- Stored dataset items -
══════════════════════════════

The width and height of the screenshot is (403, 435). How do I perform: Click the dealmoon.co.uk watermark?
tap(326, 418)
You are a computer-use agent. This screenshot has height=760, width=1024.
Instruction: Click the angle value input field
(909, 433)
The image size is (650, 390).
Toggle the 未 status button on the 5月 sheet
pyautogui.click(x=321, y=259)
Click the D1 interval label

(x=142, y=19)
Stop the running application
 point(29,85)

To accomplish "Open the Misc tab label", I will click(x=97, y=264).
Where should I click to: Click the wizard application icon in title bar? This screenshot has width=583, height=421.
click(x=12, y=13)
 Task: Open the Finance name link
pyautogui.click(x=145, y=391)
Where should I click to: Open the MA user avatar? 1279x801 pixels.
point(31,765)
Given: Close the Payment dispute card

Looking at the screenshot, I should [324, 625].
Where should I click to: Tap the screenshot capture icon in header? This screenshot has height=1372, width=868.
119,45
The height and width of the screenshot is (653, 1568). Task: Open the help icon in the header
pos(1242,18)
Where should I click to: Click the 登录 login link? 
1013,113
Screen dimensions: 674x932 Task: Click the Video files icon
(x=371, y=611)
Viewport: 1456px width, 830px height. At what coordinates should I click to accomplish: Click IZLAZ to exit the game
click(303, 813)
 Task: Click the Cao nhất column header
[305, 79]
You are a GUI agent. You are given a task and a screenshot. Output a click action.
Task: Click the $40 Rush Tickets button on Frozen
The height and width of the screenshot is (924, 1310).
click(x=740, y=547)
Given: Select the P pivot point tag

══════════════════════════════

- WHAT NEEDS TO BE DONE -
Every record here must be output exactly, word for word.

- RESPONSE TO THIS TASK -
The width and height of the screenshot is (403, 435). How do I perform: Click the dealmoon.co.uk watermark?
tap(326, 418)
You are a computer-use agent. This screenshot has height=760, width=1024.
Instruction: Click the angle value input field
(909, 433)
The image size is (650, 390).
Toggle the 未 status button on the 5月 sheet
pyautogui.click(x=321, y=259)
Click the D1 interval label

(x=142, y=19)
Stop the running application
 point(29,85)

To accomplish "Open the Misc tab label", I will click(x=97, y=264).
Where should I click to: Click the wizard application icon in title bar? This screenshot has width=583, height=421.
click(x=12, y=13)
 Task: Open the Finance name link
pyautogui.click(x=145, y=391)
Where should I click to: Open the MA user avatar? 1279x801 pixels.
point(31,765)
Given: Close the Payment dispute card

Looking at the screenshot, I should [324, 625].
Where should I click to: Tap the screenshot capture icon in header? This screenshot has height=1372, width=868.
119,45
The height and width of the screenshot is (653, 1568). Task: Open the help icon in the header
pos(1242,18)
Where should I click to: Click the 登录 login link? 
1013,113
Screen dimensions: 674x932 Task: Click the Video files icon
(x=371, y=611)
Viewport: 1456px width, 830px height. At what coordinates should I click to accomplish: Click IZLAZ to exit the game
click(303, 813)
 Task: Click the Cao nhất column header
[305, 79]
You are a GUI agent. You are given a task and a screenshot. Output a click action.
Task: Click the $40 Rush Tickets button on Frozen
The height and width of the screenshot is (924, 1310).
click(x=740, y=547)
Given: Select the P pivot point tag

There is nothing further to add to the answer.